Monday, September 7, 2020

A Biblical Presentation On The Doctrine Of Adoption

        Adoption is the act of God by which He considers us to be members of His eternal family. We are deemed His children by faith. Adoption is a legal term. It is a figure of speech used to describe a change in our standing before Him. Like the instance of justification, it is an undeserved, unmerited favor of God.

        The doctrine of adoption tacitly assumes that man in his natural state of being is lost by virtue of his sin. Thus, not everyone is a child of God by birth. People need a redeemer who can free them from the curse of sin. It takes a supernatural act of God to make us members of His family. It is not a status that we are naturally endowed with.

        It is not by physical descent or by human efforts that one becomes a child of God, but by faith (John 1:12-13). He took action to save us by sending God the Son into this world to atone for our sins. It is the greatest privilege that one can have. We obtain an inheritance in heaven that cannot perish or fade away.

        The Apostle Paul used adoption as a metaphor to communicate that we as believers partake of the inheritance that belongs to Jesus Christ:

        "and if children, heirs also, heirs of God and fellow heirs with Christ, if indeed we suffer with Him in order that we may also be glorified with Him." (Romans 8:17)

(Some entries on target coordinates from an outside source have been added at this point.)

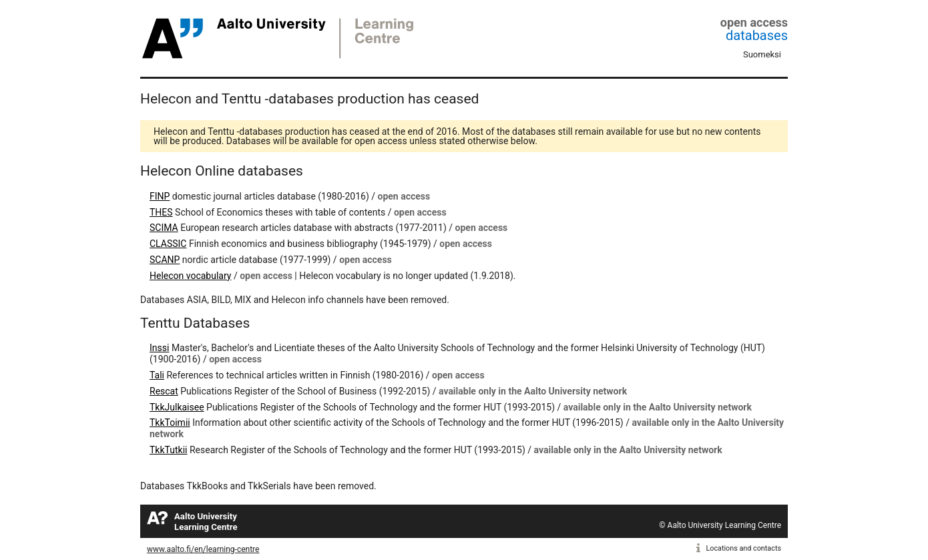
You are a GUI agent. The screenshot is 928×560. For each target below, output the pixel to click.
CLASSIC (168, 244)
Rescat (164, 391)
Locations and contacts (743, 548)
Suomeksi (762, 54)
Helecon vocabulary (190, 276)
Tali (157, 375)
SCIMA (164, 228)
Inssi (159, 348)
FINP (160, 196)
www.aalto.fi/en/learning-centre (203, 549)
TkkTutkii (168, 450)
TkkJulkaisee (177, 407)
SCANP (164, 260)
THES (161, 212)
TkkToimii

        "But when the fullness of the time came, God sent forth His Son, born of a woman, born under the Law, so that He might redeem those who were under the Law, that we might receive the adoption as sons." (Galatians 4:4-5)

        Christ has possession over everything. We shall partake in His glory and riches as we have been included as members of the kingdom of heaven (John 17:22; 2 Corinthians 8:9). We are adopted as children of God in Christ:

        "He predestined us to adoption as sons through Jesus Christ to Himself, according to the kind intention of His will." (Ephesians 1:5)

        His shed blood brings about both our justification and adoption by God the Father. We belong to Him and He belongs to us.

        Forensic justification causes things which are not forensic in nature to happen. We obtain peace with God by faith, which includes assurance of salvation and the freedom to pursue holiness in gratitude for what God has done for us. These blessings have a consequential relationship to justification by faith alone. The relationship of God to the unbelieving world is that of a judge to a convict, whereas our relationship to Him is that of a father to a son.